Cromax a écrit:
Je finis par m’endormir, adossé à mon gros arbre, les genoux repliés vers moi. Un sommeil profond et dénué du moindre rêve s’empare de moi. Je dors ainsi toute la nuit, épuisé de cette bataille et de cette fuite. La conversation avec la druide a été elle aussi fatigante, même si ça m’a un peu permis de décompresser.
Au matin, je sens une forme épaisse me frôler l’épaule. J’entrouvre les yeux et, la lumière du jour les envahit d’un coup, m’éblouissant. Je ne perçois qu’une énorme masse devant moi. Aussitôt, je pense aux gorilles, ces énormes bêtes qui semblaient pacifiques, mais qui attendaient certainement notre sommeil, après avoir gagné notre confiance, pour nous égorger ou nous étrangler de leurs puissantes mains sauvages. J’imagine en une fraction de seconde mes amis, morts autours de moi, ou agonisant lentement, vidés de leur sang. Ne désirant pas finir aussi stupidement, ni aujourd’hui, je me rue en avant sur la masse sombre, qui s’effondre en arrière sur le sol. J’ai juste le temps d’entendre Lysis hurler dans mon esprit :
(nooooon !)
Je me redresse aussitôt, m’apercevant de mon erreur. Sous moi, Andelys le barbare a l’air aussi surpris que moi de ma réaction. Je me relève avec un air gêné et confus. Je laisse le barbare se lever à son tour, l’air ahuri…

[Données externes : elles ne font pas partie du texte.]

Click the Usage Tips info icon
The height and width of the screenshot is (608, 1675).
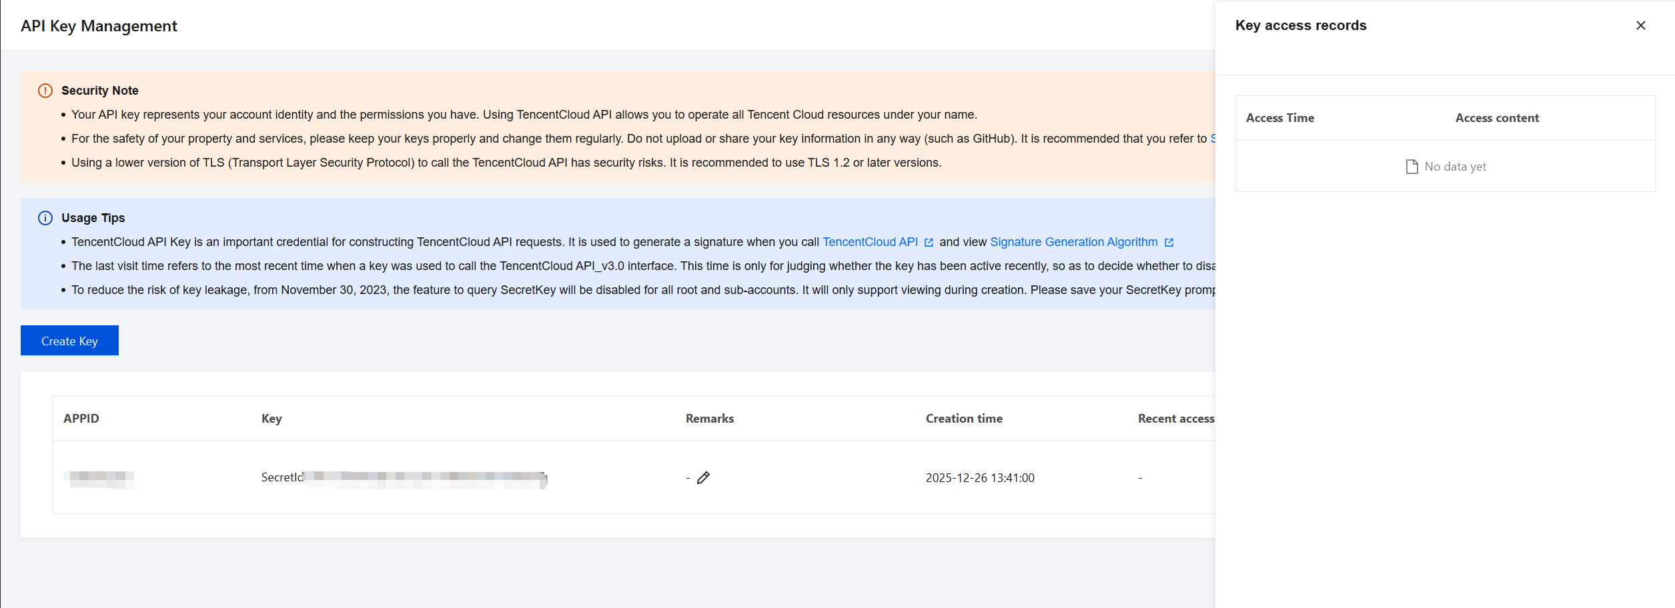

« C’est une vengeance pour la lutte de la fois passée, elfe gris ? »
Je prends un air embêté, me rappelant de ma cuisante défaite sur la plage de l’autre île.
« Non…Pardon…Je ne savais pas que c’était vous…J’ai été surpris… »
Le barbare éclate de rire et me donne une tape amicale, mais puissante, dans le dos.
« Haha ! Pas de problème, je crois qu’on a été surpris tous les deux ! Ha ! »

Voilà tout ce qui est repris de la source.